From the Proximal Origin paper claiming a lab origin was “implausible” while the authors privately believed it was “so friggin likely” (and ghostwritten by people with a true conflict of interest: the funders of virology research in Wuhan) to the Imperial College forecasts of early 2020 that created the scientific opposition of many of these scientists, myself, and others by misleading managers with models that truly lacked the consequential sensitivity analyses models typically require (and not ad hoc sensitivity analyses burdensome reviewers like yourself are imposing selectively on the SC serosurvey but not to the Manus hospital analysis, vaccine cost-benefit analyses, and more), it’s becoming clear that the rift from COVID will endure for the rest of our lives.
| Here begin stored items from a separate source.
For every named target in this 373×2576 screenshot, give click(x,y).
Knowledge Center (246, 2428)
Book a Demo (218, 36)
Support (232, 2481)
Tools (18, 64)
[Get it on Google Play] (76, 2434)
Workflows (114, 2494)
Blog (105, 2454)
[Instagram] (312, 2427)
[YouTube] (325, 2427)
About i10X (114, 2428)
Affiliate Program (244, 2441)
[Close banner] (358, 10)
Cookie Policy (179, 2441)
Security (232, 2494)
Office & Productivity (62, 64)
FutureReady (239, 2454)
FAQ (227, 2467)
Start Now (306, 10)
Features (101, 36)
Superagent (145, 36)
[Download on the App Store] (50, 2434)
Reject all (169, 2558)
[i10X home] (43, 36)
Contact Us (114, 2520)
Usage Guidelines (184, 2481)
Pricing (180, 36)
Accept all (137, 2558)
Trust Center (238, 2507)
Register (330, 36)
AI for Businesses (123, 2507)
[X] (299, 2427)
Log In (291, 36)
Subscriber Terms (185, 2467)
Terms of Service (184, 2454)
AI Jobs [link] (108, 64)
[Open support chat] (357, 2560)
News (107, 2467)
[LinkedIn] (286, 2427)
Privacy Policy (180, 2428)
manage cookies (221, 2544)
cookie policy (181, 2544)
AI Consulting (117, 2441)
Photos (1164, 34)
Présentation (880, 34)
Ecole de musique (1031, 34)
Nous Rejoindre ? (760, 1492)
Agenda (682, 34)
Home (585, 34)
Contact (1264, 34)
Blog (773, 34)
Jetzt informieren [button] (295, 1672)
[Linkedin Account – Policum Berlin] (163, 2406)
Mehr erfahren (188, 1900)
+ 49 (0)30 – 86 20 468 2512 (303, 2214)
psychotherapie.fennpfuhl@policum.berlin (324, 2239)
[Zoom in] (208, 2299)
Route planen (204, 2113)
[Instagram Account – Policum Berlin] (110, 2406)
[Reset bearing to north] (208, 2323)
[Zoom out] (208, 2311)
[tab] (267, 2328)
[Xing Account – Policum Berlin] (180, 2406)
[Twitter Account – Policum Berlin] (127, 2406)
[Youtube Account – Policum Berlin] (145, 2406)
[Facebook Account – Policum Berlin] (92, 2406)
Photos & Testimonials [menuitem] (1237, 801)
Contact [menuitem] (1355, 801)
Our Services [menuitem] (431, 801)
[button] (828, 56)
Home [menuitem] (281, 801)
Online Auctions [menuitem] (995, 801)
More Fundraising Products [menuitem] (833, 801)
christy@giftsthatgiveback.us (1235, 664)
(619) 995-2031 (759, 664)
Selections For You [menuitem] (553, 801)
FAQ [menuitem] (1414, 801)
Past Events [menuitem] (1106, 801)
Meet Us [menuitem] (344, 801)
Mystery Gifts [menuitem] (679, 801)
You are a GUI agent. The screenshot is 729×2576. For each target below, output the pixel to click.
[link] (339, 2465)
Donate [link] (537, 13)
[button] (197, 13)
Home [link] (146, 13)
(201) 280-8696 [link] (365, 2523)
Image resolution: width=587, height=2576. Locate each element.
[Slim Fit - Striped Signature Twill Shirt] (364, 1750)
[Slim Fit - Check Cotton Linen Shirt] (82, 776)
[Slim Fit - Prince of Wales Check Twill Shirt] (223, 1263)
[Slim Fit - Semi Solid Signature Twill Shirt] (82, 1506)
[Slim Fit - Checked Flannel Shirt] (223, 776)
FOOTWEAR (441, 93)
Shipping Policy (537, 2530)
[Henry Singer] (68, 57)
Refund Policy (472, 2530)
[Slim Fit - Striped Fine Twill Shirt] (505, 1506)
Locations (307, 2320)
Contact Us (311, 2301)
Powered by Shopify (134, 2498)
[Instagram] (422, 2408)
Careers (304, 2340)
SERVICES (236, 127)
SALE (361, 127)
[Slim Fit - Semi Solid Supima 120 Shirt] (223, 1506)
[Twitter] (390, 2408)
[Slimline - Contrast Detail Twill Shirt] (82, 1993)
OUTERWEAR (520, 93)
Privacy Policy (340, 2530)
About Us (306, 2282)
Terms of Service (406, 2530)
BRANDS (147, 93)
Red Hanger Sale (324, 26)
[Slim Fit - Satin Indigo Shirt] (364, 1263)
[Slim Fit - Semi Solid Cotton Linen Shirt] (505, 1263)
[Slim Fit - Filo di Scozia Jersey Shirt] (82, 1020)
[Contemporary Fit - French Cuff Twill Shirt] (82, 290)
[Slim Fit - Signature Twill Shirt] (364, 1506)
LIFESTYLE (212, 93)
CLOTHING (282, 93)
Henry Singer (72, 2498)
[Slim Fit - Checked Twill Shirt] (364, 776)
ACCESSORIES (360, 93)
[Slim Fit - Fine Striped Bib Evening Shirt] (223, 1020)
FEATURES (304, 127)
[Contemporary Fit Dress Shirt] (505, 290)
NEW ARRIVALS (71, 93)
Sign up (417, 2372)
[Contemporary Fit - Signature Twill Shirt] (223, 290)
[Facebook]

As a young scientist, I look forward to arguing against every point you raised until the day I die, and thus the public will see warring scientists, unsure who to trust, because nobody with platforms seems willing to do the hard work of bridging divides.

Just make note that scientists and science writers like you make liberal epidemiologists like me more supportive of the MAHA movement’s efforts to reform academic science, and this article is an exemplary demonstration of why so many people - scientists, managers, & lay people - feel let down by elitist academic “expert” cabals during COVID who could only present their paradigm at the detriment of the managers and public that needed to know the full range of perspectives and uncertainty to make their own, informed decisions.